Cuando en las clases de catecismo, antes de ir a la escuela, nos enseñaban los pecados capitales, entre la ira y la envidia estaba la gula. El jueves santo cuando llegaba la fanesca en el almuerzo familiar luego de, no sé si comer o devorar el primer plato y quedaba abundante cantidad para la repetición, rondaba por la mente la idea de que, haciéndolo, cometíamos el pecado de gula, pero podían más las ganas que el pecado. Al ver que los mayores lo hacían como si nada, desaparecía el escrúpulo.
Largos chismorreos acompañaban al ceremonial fanesquero sobre cuál era la receta ideal. Todos estaban de acuerdo en que la mejor era la de su abuelita. La comilona de mote pata se daba durante el desenfreno carnavalero, pero la de la fanesca en los días estrella de la Semana Santa en los que el ayuno y otras mortificaciones debían ser más observados, pero clérigos y laicos disfrutaban de este manjar.

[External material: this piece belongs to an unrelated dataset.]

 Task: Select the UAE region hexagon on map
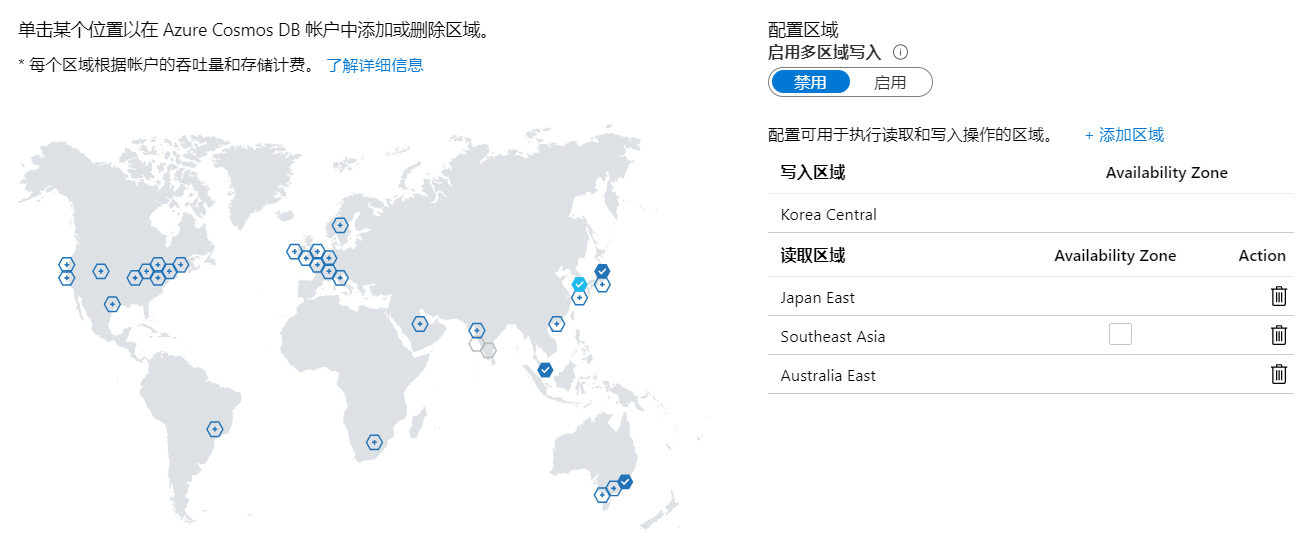coord(420,324)
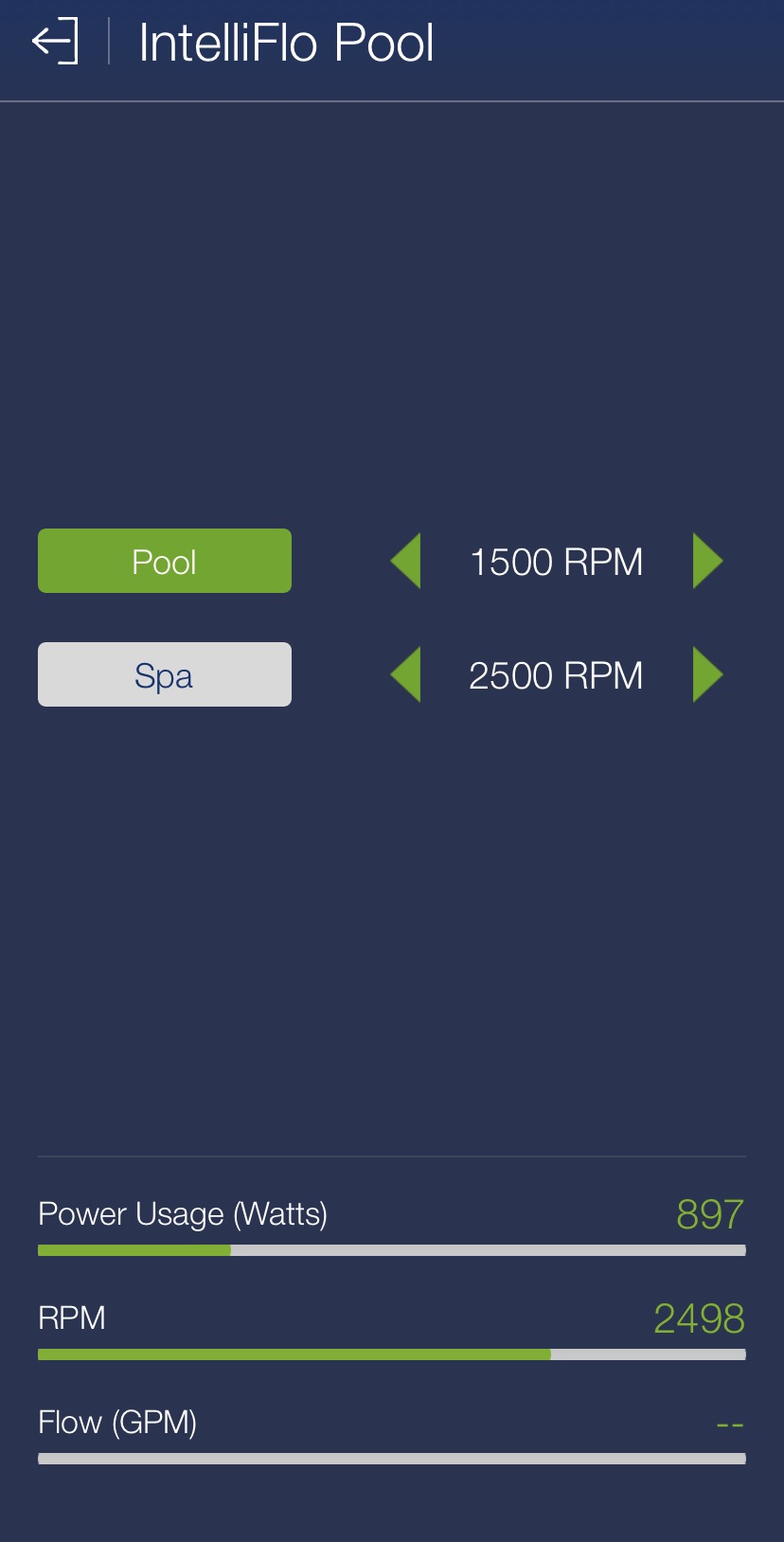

En aquellos tiempos comer pescado era una rareza en nuestro medio, pero el bacalao traído desde Noruega rompía las reglas en la fanesca.
Nos consolábamos porque decían los mayores que toda regla tiene su excepción y que la gula podía pasar de agache en este caso ya que el paladar tiene también derechos. No faltaban algunos que citaban la última cena como un paréntesis deleitable a las torturas y martirios. En nuestros días en la comida de fanesca ha perdido fuerza el ritual familiar y todos los días de esta semana se ofrece en restaurantes de todos los gustos y colores. Se ha convertido en competencia de chefs.
No sé porque se me ocurrió escribir sobre la fanesca cuando su majestad coronavirus ha complicado la compra de granos para que todo quede en casa. Pero, “a lo hecho, pecho”.